Sunday, August 23, 2015

[DJIA] selloff picking up steam

Last Friday, the DJIA tipped it's nose down and pushed the throttles forward.   As reported in the backlink, by the end of the day 530 fake points of Ponzi value were just "called" back into the ether of margin from whence they originally came.  Usually after a big sell off the indices become very oversold on the typical technical analysis metrics such as RSI, etc.  When the herd was in risk on mode, each of these oversold conditions were nothing but buying opportunities.  But this time the Elliott Wave principle warns us it will be different.  5 big waves up have concluded and so even the least terrible outcome will be S+P 1800 (the Avi Gilburt model).  The most terrible outcome is far, far worse (the EWI model).  Because this major wave has completed, even with the markets terribly oversold on a short term basis, the Dow futures are down 431 points at current read.

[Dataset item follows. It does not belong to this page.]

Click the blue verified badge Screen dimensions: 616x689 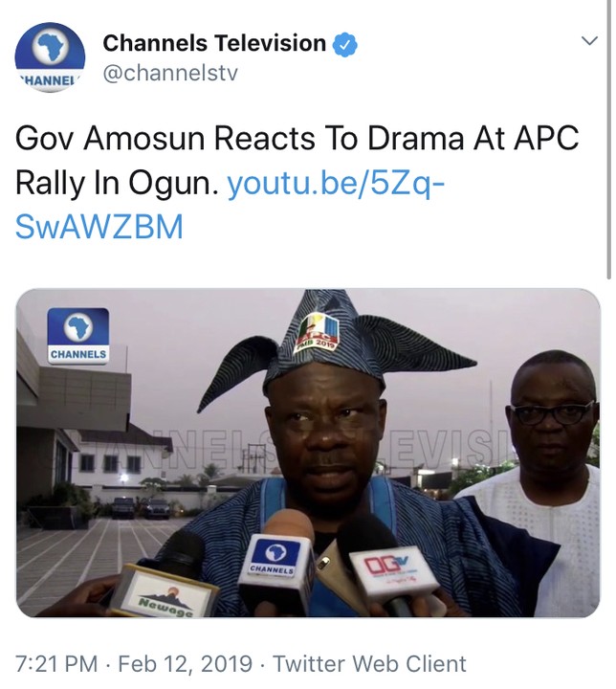point(344,44)
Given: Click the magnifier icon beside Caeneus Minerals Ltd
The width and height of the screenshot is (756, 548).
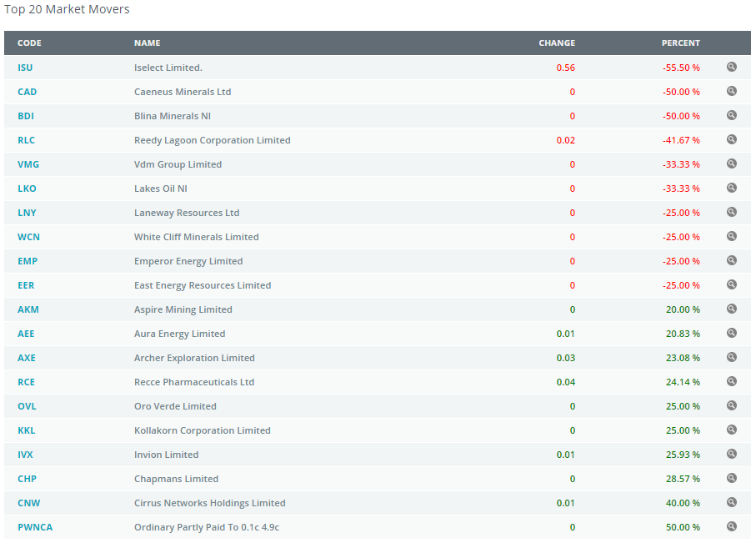Looking at the screenshot, I should click(x=732, y=92).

In conjunction with the completion of this large motive wave, the DJIA's 500+ point single day decline signaled something important folks and that is panic.  Panic doesn't just come and go.  Panic is when fear crosses a certain line.  You can be afraid without panicking.  In fear mode you can still think.  But in panic mode your automatic reflexes and your subconscious are running the show.  You think stampeding cattle are thinking?  No.  They are acting.  And this is why it's good to have defined triggers like "500 points DOWn in a single day means that panic has set in".

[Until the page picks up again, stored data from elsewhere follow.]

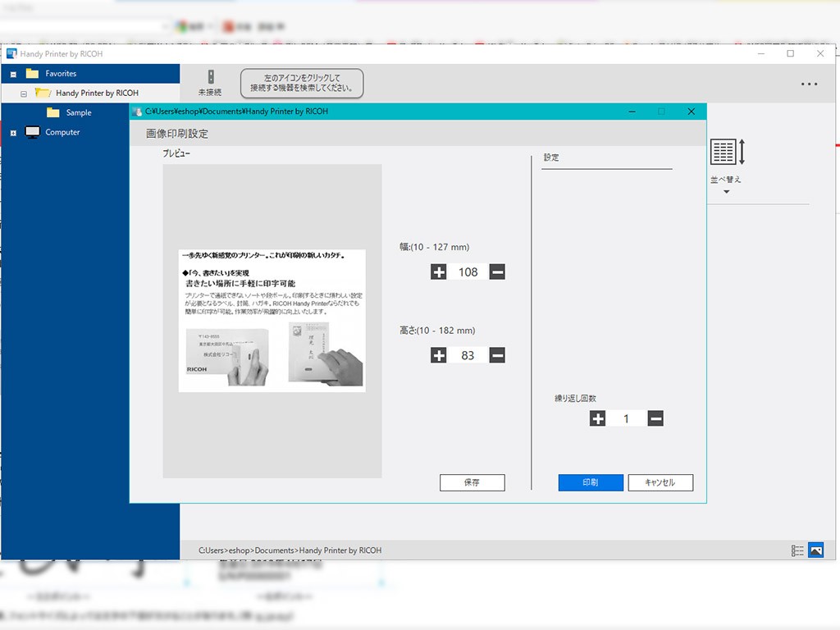Decrease repeat count with minus button
840x630 pixels.
pyautogui.click(x=655, y=418)
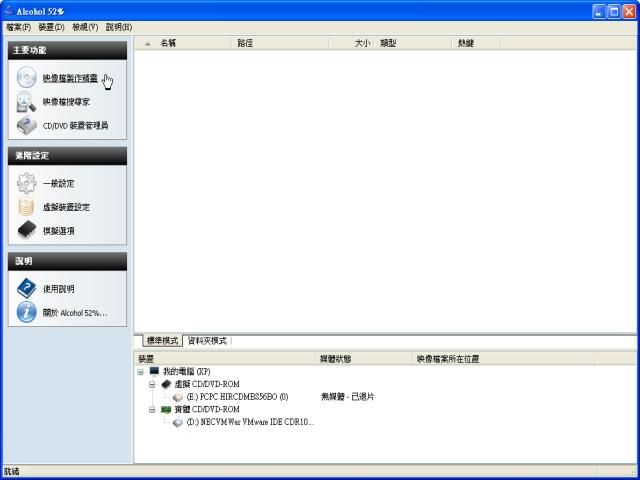The height and width of the screenshot is (480, 640).
Task: Click the 關於 Alcohol 52% info icon
Action: (x=27, y=313)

You are likely reading one of the very few blogs which well in advance so clearly defined this trigger - something concrete to BOLO for as the signal of onset of market panic.  More importantly you may well be reading the only blog on the planet that suggested at 7am central last Friday (well before pre trading had any action) that Friday could likely be the day it would appear.  This suggestion was based on nothing more than the Elliott wave count (3rd wave down).  Again, it's all in the backlink above.  Take your time and read the logic because it is not offered from an emotional perspective but rather from the viewpoint of an Elliott wave model which is fairly mechanical in interpretation.  Importantly, most of the credit has to go to RN Elliott who discovered the Elliott wave principle.  I'm just a practitioner of his discovery.

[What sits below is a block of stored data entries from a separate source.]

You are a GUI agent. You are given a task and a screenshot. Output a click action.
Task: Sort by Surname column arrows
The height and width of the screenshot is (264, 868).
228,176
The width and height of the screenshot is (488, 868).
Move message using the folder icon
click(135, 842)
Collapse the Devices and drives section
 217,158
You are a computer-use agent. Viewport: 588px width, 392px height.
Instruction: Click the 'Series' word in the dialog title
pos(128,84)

Folks, if my model is correct, it is going to get a lot worse from here.  DJIA is currently 16464 with another gap down apparently in store for the markets tomorrow if the futures are to be believed.  If you are not a trader then cash is king.  If you want to trade the decline then UVXY is a good bet and FAZ is good as well.  The banks should get creamed in this deal. 

 

The key to success for most people here is to not chase the peaks in these ETFs but rather to buy an EW-defined dip in these volatile ETFs and then set stops.  As long as your stop is not taken out, don't try to trade the minor waves because they just happen too fast.  There will come clearly defined points where it will pay to get to the sidelines and they could occur much faster on the way down than when markets were rising.  But for the most part until S+P gets to 1800 I think most people should just buy the dip and hold these ETFs.  They will be volatile but on average they will be strongly up and intelligently placed stops will save you on the downside.

At this point I would normally offer a model but the huge drop in futures is telling me to just take a step back to get my bearings and take a deep breath.  After all, I already have a nice amount of puts in GE, JNJ, MCD ,INTC, and newly added some LUV "hate" (puts).  The GE were bought several quarters ago and have been showing zero value for a long time now.  I was just not expecting the ending diagonal top to take so long to play out and that kind of jagged action eats the heart out of the time value of puts.  But they came to life again on Friday and if Monday is another big down day then they could well be on their way to greenness before their January expiration.

Also, as mentioned here in the bulleted section I bought a position of JDST into Friday's close because resistance was hit in GLD and because I think we have one more big wave down before the real bottom for GLD is in.  For the record, what do people think would happen if the markets just friggin tanked into September?   Would Janet still be talking about raising the rates?  Yeah, right.  And get blamed for crashing the markets even more than they already had?

The bottom for gold will likely be when the federal reserve effectively admits that it has lost control of this situation.  Once that happens there is no taking it back.   I don't claim to know what that will look like but it won't likely be pretty.  What cannot end well will not, in fact, end well.  It's a global debt Ponzi in the collapse phase.  How can it possibly end well?